5. Alleged Non-Verification of Depreciation Claims and Other Expenses:
The Pr. CIT alleged non-verification of depreciation on furniture, computers, vehicle running expenses, and advertisement expenses. The assessee provided detailed records and evidence of these expenses, including bills, vouchers, and ledger accounts. The ITAT observed that the AO had examined these details during the assessment.

6. Abnormal Increase in Cash in Hand Post-Survey:
The Pr. CIT noted an abnormal increase in cash in hand from ?81,43,641 on the survey date to ?2.17 crore as of 31.03.2015. The assessee explained that the increase was due to the amount offered and accounted for in the books post-survey. The ITAT found the AO had verified the cash book and found no merit in the Pr. CIT’s observation.

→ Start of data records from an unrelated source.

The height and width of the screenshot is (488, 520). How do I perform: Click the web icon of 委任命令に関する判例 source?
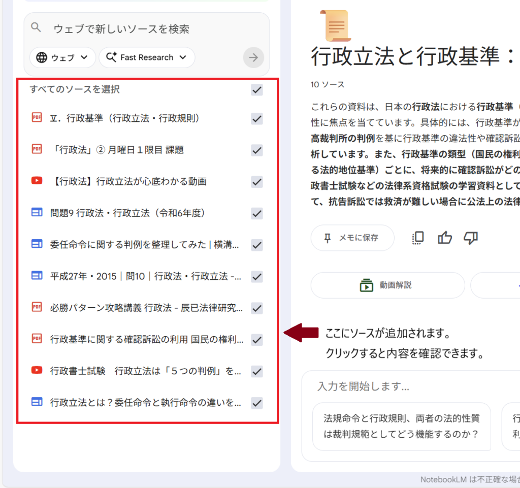coord(36,244)
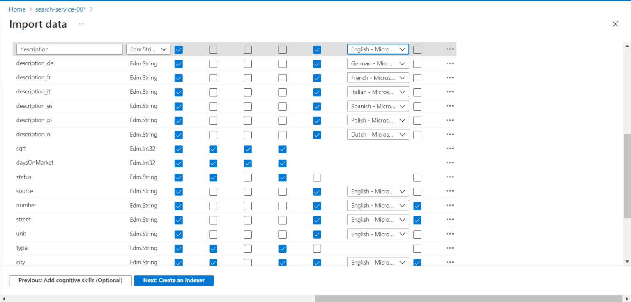The width and height of the screenshot is (631, 302).
Task: Click inside the description field name input
Action: click(x=69, y=49)
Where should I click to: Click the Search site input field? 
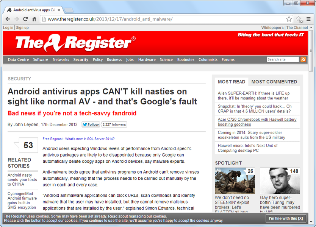[283, 59]
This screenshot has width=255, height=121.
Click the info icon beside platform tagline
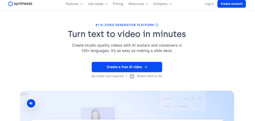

7. Outstanding Liabilities in Sundry Creditors:
The Pr. CIT alleged non-verification of outstanding liabilities in sundry creditors for advertisement, rent expenses, and staff payable. The assessee provided detailed explanations and evidence for each creditor, which the AO had verified during the assessment. The ITAT concluded that the AO had made sufficient inquiries.

8. Alleged Non-Verification of Construction Expenses and Trial Balance Reconciliation:
The Pr. CIT alleged non-verification of construction expenses and trial balance reconciliation. The assessee provided detailed records of construction expenses and explanations for the trial balance differences, which were verified by the AO. The ITAT found that the AO had examined these issues during the assessment.

9. Alleged Non-Application of Provisions of Section 68 to 69D Read with Section 115BBE:
The Pr. CIT alleged that the AO failed to tax the head-wise undisclosed surrendered income as per the applicable provisions. The ITAT noted that the assessable income had been taxed at the applicable rate under Section 115BBE for the relevant assessment year, and the provisions for a higher rate of tax were introduced later.

Conclusion:
The ITAT concluded that the AO had made sufficient inquiries and verifications during the assessment proceedings. The order passed by the Pr. CIT under Section 263 was set aside, and the appeal of the assessee was allowed. The ITAT emphasized that the AO’s assessment should not be interfered with merely because another view is possible, and the AO had exercised quasi-judicial power in accordance with the law.